Data items:
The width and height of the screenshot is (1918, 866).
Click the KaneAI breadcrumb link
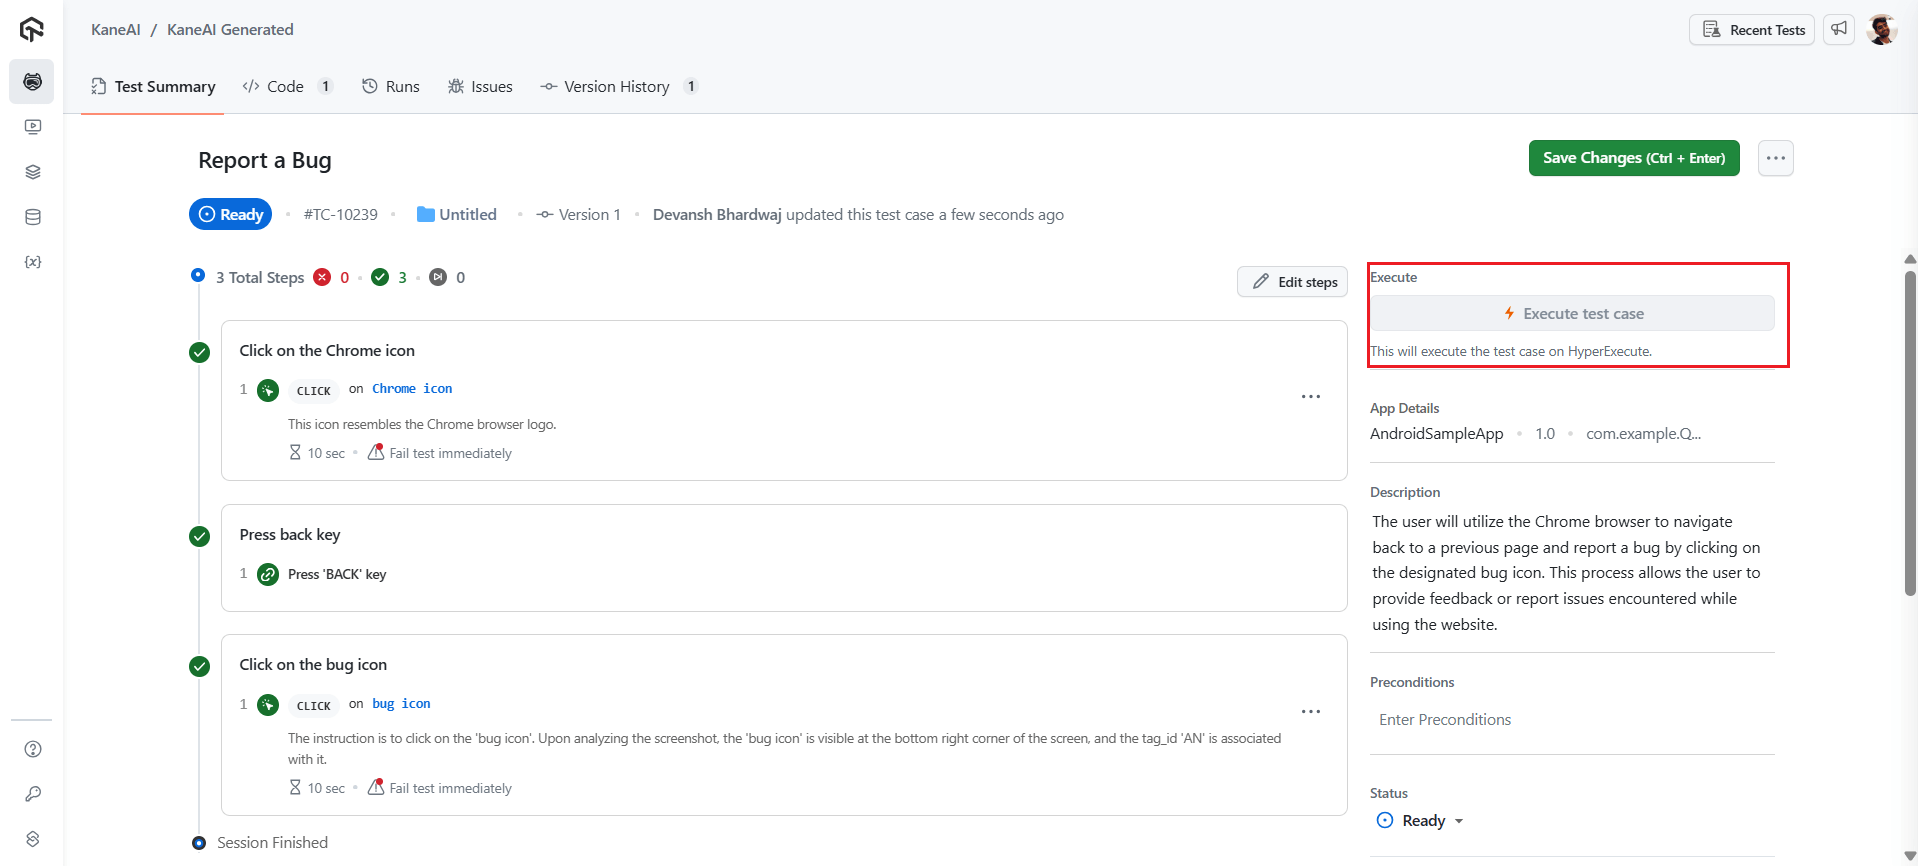coord(115,30)
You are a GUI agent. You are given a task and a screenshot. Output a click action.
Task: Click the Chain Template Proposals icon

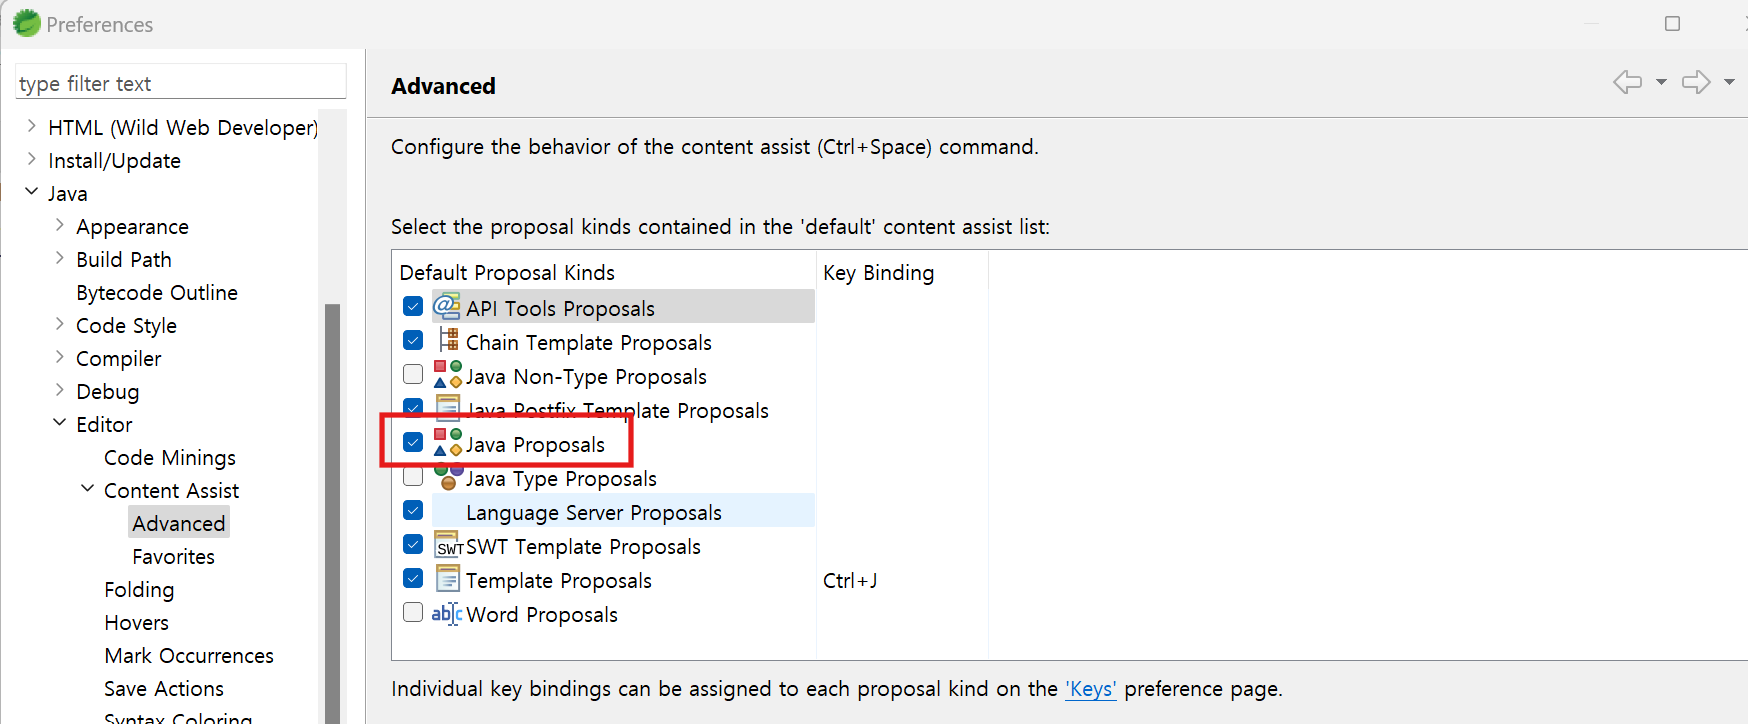[448, 341]
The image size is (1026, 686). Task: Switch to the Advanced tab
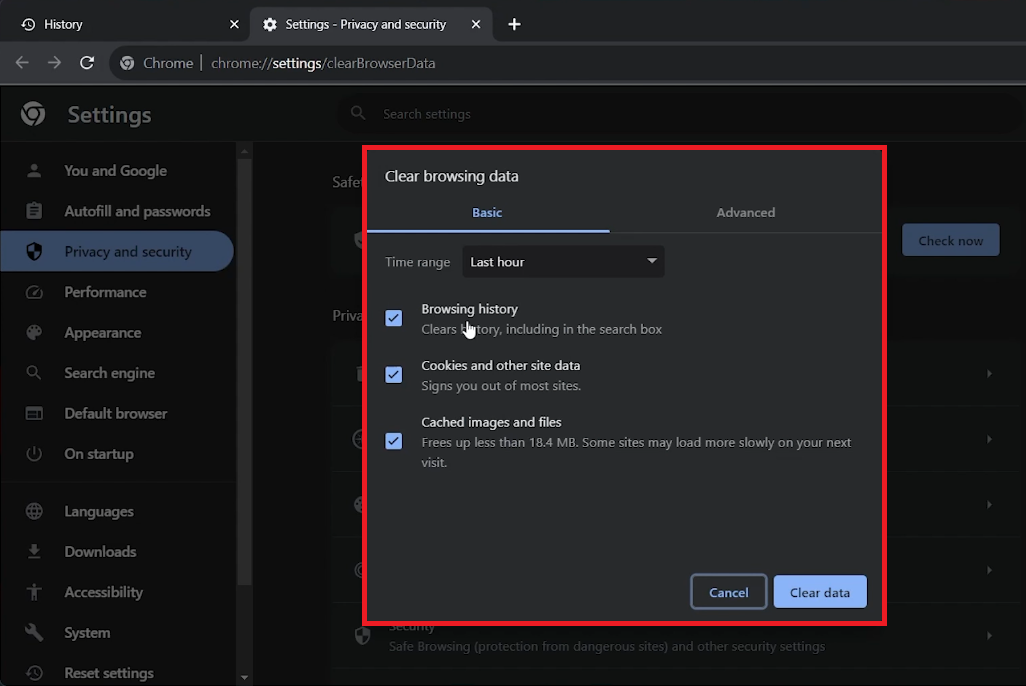point(746,212)
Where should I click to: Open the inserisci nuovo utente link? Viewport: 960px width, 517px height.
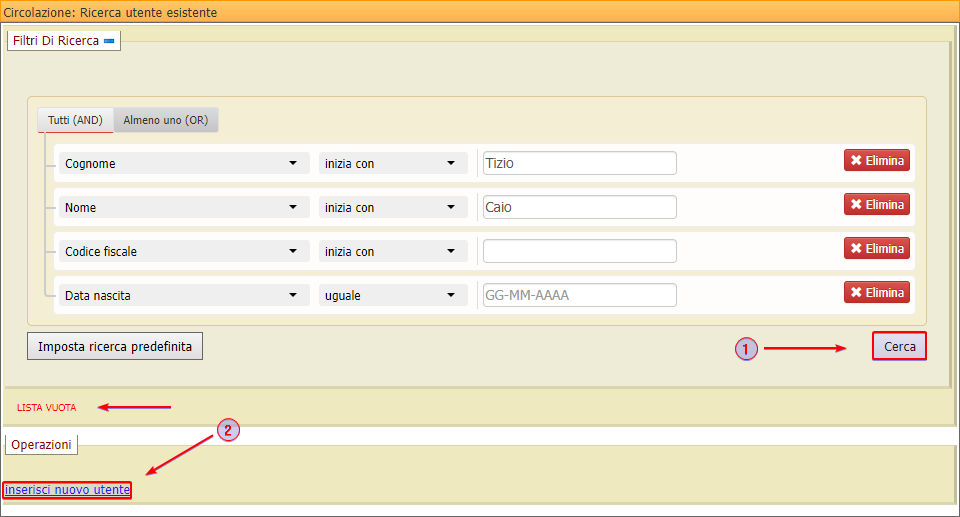pos(67,490)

▸ **Directions**:
If a line in the entries holds the string "screenshot", copy it.

▸ **Exercise output**:
The width and height of the screenshot is (1918, 866).
You are a GUI agent. You are given a task and a screenshot. Output a click action.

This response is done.